**Task goal:**
Copy out, unchanged, every line from the start of the records to the line that contains "ckr.msk.ru@gmail.com (62, 1917)", and stop there.

Stored items
——
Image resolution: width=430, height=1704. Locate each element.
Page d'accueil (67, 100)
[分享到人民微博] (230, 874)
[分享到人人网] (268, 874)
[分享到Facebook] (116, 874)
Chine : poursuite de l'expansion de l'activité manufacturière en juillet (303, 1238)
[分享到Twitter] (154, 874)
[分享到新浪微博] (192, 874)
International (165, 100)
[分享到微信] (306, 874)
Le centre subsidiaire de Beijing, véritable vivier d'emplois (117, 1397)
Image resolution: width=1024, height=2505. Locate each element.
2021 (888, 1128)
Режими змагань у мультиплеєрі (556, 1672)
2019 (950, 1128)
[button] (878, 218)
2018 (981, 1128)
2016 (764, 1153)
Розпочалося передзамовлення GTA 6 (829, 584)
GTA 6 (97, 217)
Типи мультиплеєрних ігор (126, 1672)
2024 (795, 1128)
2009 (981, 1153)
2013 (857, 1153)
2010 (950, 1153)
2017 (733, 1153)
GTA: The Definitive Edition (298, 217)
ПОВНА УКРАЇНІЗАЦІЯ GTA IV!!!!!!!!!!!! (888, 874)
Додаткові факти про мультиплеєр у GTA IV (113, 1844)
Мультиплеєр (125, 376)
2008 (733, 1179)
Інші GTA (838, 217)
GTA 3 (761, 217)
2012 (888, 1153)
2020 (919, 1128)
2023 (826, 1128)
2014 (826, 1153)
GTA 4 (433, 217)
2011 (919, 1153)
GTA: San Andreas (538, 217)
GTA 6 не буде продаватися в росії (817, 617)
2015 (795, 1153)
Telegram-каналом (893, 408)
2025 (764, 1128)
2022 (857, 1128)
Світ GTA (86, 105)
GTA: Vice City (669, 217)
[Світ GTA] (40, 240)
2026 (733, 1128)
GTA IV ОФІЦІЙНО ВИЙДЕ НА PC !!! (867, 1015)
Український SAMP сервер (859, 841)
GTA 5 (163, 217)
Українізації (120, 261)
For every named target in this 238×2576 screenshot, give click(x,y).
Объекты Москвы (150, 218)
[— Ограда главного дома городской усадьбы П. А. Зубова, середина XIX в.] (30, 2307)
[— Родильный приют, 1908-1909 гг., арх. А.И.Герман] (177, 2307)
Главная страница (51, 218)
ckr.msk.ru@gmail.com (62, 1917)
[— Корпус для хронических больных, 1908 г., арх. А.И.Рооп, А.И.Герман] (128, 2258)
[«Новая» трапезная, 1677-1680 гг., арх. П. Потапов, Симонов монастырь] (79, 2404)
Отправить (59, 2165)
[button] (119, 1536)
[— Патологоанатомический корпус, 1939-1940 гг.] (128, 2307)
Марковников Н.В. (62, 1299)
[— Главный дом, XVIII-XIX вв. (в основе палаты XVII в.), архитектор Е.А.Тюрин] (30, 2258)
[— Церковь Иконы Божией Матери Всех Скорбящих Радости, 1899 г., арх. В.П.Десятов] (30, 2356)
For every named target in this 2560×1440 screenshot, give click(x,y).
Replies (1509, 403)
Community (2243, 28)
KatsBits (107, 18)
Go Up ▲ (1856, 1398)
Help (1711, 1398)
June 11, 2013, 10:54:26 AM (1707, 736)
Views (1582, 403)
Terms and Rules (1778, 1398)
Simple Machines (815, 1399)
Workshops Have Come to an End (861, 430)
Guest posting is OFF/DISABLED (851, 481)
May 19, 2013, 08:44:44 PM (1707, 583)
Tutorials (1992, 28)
——
**Output:**
Image resolution: width=430, height=1704. Locate each element.
Page d'accueil (67, 100)
[分享到人民微博] (230, 874)
[分享到人人网] (268, 874)
[分享到Facebook] (116, 874)
Chine : poursuite de l'expansion de l'activité manufacturière en juillet (303, 1238)
[分享到Twitter] (154, 874)
[分享到新浪微博] (192, 874)
International (165, 100)
[分享到微信] (306, 874)
Le centre subsidiaire de Beijing, véritable vivier d'emplois (117, 1397)
Image resolution: width=1024, height=2505. Locate each element.
2021 (888, 1128)
Режими змагань у мультиплеєрі (556, 1672)
2019 (950, 1128)
[button] (878, 218)
2018 (981, 1128)
2016 (764, 1153)
Розпочалося передзамовлення GTA 6 (829, 584)
GTA 6 (97, 217)
Типи мультиплеєрних ігор (126, 1672)
2024 (795, 1128)
2009 (981, 1153)
2013 (857, 1153)
2010 (950, 1153)
2017 (733, 1153)
GTA: The Definitive Edition (298, 217)
ПОВНА УКРАЇНІЗАЦІЯ GTA IV!!!!!!!!!!!! (888, 874)
Додаткові факти про мультиплеєр у GTA IV (113, 1844)
Мультиплеєр (125, 376)
2008 (733, 1179)
Інші GTA (838, 217)
GTA 3 (761, 217)
2012 (888, 1153)
2020 (919, 1128)
2023 (826, 1128)
2014 (826, 1153)
GTA 4 (433, 217)
2011 (919, 1153)
GTA: San Andreas (538, 217)
GTA 6 не буде продаватися в росії (817, 617)
2015 (795, 1153)
Telegram-каналом (893, 408)
2025 (764, 1128)
2022 (857, 1128)
Світ GTA (86, 105)
GTA: Vice City (669, 217)
[Світ GTA] (40, 240)
2026 (733, 1128)
GTA IV ОФІЦІЙНО ВИЙДЕ НА PC !!! (867, 1015)
Український SAMP сервер (859, 841)
GTA 5 (163, 217)
Українізації (120, 261)
For every named target in this 238×2576 screenshot, give click(x,y).
Объекты Москвы (150, 218)
[— Ограда главного дома городской усадьбы П. А. Зубова, середина XIX в.] (30, 2307)
[— Родильный приют, 1908-1909 гг., арх. А.И.Герман] (177, 2307)
Главная страница (51, 218)
ckr.msk.ru@gmail.com (62, 1917)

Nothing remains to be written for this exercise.